A lot of attention is paid to the Federal Government deficit, the mounting debt and the impact that cutting Government expenditure will have on national income. The Treasurer is preparing us for a tough budget in May, where the $50 Billion plus growth in annual debt needs to be reduced to zero growth by June 2013. That's a pretty big anchor to throw out in the hope of the private sector's ability to replace the expenditure with economic expansion.
With taxation running at about 22% of Gross Domestic Product (GDP), the current $53 Billion shortfall in taxation represents a required increase in GDP of $240 Billion, or a required 18% increase in GDP; that's if Government expenditure does not increase. If you allow for a 2% increase in Government Expenditure each year for two years then, from an annual expenditure base of $350 Billion, another $7 Billion in tax revenue is required for each of the next two years.
That $14 Billion increase in required taxation revenue requires about another $60 Billion increase in GDP (based on taxation equaling 22% of GDP).

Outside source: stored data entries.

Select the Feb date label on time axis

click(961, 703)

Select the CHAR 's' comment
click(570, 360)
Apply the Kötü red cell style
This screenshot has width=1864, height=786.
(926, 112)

So the economy needs to grow by $300 Billion ($240 Billion plus $60 Billion) by 2012/13. That is nominal GDP growth of 22% over two years. Not impossible, of course, but definitely boom times are being predicted by the Government.
(Note: Our expectations for March 2011 GDP will be, at best, flat)
We are currently hearing from Ted Baillieu in Victoria that there are unexpected blowouts in the State's budgets. Well, it is not really unexpected if you look at the State Governments' debt growth since 2008. The State Governments have been doing a great job in maintaining our standard of living with annual debt growth (to February 2011) of $20 Billion. With the political power moving to the right in NSW and Victoria, and given Ted Baillieu's statements, you will clearly expect the State Governments to begin to bring their budgets into balance.
Total Government Debt, both State and Federal, now stands at $351 Billion (as at February 2011), a $77 Billion increase over the year. Without arguing the merits or otherwise of the move to balance the budget, the political forces in Australia are moving to decrease Government spending, which is private sector income, by a substantial amount. Their logic is that the private sector will expand.
Again, not arguing the merits of the current course of action, it is a better to understand the framework our economy is operating in, the future Government expectations, and how you can best manage the investing environment as events unfold.